■ Task description:
Copy the lines verbatim, beginning with the line that contains "Image resolution: width=1164" and continuing through the end of the data, and only those lines.
•••
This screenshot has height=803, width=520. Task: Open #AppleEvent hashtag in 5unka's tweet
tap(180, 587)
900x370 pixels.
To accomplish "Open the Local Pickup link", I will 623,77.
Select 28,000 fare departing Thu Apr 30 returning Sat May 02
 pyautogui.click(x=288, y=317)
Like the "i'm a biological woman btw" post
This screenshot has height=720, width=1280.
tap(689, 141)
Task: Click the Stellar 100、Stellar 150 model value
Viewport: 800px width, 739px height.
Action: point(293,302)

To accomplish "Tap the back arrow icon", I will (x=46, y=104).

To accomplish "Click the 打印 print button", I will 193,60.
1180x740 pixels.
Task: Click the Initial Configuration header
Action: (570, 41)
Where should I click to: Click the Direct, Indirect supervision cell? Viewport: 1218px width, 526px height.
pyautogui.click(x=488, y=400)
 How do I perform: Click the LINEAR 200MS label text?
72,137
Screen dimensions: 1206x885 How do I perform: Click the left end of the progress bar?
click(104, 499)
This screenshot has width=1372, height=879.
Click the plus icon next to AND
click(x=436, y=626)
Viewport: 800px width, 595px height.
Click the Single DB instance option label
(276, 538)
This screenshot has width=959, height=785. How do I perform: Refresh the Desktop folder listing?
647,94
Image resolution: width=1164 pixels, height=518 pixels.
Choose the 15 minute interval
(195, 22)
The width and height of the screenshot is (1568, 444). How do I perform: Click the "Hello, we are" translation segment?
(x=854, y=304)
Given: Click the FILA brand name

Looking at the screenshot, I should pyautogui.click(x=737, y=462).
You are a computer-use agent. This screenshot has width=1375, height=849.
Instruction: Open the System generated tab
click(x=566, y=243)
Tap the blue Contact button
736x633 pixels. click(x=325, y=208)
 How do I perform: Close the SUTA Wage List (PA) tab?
•••
■ Task result:
Image resolution: width=1164 pixels, height=518 pixels.
Choose the 15 minute interval
(195, 22)
The width and height of the screenshot is (1568, 444). How do I perform: Click the "Hello, we are" translation segment?
(x=854, y=304)
Given: Click the FILA brand name

Looking at the screenshot, I should pyautogui.click(x=737, y=462).
You are a computer-use agent. This screenshot has width=1375, height=849.
Instruction: Open the System generated tab
click(x=566, y=243)
Tap the blue Contact button
736x633 pixels. click(x=325, y=208)
 How do I perform: Close the SUTA Wage List (PA) tab?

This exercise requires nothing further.